According to a new report from Realtor.com, the median home price in DFW is now $400,000, up 14% from this time last year.
Homebuilder confidence is also dropping for the first time in four months, according to the National Association of Home Builders, despite strong sentiment scores at the end of 2021.
“Higher material costs and lack of availability are adding weeks to typical single-family construction times,” said NAHB Chairman Chuck Fowke said in a CNBC report. “NAHB analysis indicates the aggregate cost of residential construction materials has increased almost 19% since December 2020.”
The situation has also led to some companies stockpiling materials to protect themselves from future increases. There are also reports that some homes are being sold while still missing elements or that many are cutting costs on features.
That's why industry experts are warning anyone who is building something right now to do what they can to protect themselves from issues with their contractors or other parties.
"I would advise them to be able to track, track, track. Organize, archive, screenshot, and keep everything in one central location. Make sure that they are preparing to defend the project because the project is one thing but it's the lifecycle,” said CEO of MySmartPlans Shelley Armato, who has managed over $12 billion in construction projects.
MySmartPlans is a technology service that offers all parties involved in a project the chance to keep accountability and transparency in construction projects. It acts as a third-party custodian of all project data and documents including plans, specs, reviews, emails, photos, reports, and other types of files – which has allowed for businesses, contractors and homebuilders to avoid problems in this volatile era of building.
“A homebuyer that's building a new house, and they go to contract for say, $450,000. And then there's a provision in the contract that might be in small letters that they don't even really realize is there.

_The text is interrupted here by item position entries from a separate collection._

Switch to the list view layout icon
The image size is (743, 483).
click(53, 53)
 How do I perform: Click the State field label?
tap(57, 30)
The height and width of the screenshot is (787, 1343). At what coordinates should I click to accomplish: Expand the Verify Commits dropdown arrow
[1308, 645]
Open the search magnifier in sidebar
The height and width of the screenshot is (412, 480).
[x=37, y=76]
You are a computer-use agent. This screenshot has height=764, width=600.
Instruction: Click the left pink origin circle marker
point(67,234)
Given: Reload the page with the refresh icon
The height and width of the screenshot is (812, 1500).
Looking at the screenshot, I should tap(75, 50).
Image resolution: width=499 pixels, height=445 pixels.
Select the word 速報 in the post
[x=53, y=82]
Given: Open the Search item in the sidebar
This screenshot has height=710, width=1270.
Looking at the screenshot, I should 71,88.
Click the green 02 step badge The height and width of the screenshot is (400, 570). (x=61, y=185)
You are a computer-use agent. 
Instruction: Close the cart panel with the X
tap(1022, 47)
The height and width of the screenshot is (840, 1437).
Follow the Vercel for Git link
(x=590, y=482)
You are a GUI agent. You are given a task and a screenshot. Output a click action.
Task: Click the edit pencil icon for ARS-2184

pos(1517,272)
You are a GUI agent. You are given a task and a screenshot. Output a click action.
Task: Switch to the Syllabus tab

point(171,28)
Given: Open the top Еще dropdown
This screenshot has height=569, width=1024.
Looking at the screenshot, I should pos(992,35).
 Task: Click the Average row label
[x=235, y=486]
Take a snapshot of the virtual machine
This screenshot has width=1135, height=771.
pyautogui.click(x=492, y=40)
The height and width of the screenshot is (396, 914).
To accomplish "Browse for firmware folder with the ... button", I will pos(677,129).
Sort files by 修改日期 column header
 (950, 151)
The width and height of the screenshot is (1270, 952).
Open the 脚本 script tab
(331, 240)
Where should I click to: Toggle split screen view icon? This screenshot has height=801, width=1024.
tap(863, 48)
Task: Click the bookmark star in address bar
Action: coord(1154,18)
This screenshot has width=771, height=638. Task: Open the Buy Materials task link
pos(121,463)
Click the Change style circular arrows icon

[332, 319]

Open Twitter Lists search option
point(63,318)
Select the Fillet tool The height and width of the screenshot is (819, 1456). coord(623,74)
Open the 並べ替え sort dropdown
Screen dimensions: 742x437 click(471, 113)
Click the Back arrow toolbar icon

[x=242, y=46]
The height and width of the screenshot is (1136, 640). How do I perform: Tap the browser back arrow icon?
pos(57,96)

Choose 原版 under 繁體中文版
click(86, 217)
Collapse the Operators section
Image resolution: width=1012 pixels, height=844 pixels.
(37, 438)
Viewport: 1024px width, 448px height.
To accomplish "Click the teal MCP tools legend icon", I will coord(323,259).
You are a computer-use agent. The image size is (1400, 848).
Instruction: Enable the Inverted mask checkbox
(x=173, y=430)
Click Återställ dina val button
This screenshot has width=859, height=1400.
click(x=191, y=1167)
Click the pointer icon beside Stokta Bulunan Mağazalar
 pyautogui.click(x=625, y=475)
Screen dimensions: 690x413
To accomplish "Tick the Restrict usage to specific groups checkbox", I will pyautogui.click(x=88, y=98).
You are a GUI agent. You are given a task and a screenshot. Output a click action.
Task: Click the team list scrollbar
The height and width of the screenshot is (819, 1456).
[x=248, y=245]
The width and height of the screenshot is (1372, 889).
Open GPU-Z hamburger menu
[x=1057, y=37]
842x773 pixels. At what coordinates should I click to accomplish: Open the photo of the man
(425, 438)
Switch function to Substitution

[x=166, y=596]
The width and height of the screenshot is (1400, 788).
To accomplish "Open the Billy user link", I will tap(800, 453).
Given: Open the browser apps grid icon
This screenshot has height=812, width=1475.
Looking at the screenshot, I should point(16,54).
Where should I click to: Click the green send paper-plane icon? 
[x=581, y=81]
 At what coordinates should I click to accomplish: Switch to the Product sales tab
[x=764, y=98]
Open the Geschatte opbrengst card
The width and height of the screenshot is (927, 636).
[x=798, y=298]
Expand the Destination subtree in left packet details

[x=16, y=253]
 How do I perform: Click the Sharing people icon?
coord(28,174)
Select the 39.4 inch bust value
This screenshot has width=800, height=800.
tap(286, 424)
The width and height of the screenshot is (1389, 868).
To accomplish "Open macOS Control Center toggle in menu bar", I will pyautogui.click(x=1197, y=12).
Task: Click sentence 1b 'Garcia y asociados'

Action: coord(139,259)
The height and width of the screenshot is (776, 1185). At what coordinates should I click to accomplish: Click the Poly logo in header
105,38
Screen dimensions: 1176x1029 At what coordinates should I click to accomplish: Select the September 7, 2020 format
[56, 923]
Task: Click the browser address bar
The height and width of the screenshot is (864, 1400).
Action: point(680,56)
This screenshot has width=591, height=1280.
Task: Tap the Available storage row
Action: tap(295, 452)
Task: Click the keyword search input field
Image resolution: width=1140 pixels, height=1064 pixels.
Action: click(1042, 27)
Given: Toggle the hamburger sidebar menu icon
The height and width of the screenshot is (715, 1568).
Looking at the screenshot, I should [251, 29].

So it's [important to be] much more studious in our purchasing across all boards,” Armato said.
She said another issue driving up the cost of projects is litigation and other legal roadblocks that arise from delays in materials and cost-cutting measures that have sprung up due to the pandemic.
“Because now, the contractor can point to the supply chain. As a homeowner, say I ordered this amazing Joanna Gaines kitchen sink. And the contractor says, ‘you know, that's back-ordered for 12 weeks, but I have this other one that we can use.’ And the other one, they might have bought on flip bids for $72 and they're going to sell it to you for $42,000,” Armato gave as an example.
Despite the rising costs and other issues, new build houses for sale at all stages have been on a steep rise, up 58% at the end of 2021 from a year before.
So construction work hasn't stopped.
Experts say that's because of the huge demand for housing and the lack of inventory on existing homes.
Data shows most North Texas counties continue to see the lowest inventory of homes for sale in three decades, with the biggest drops in Dallas County.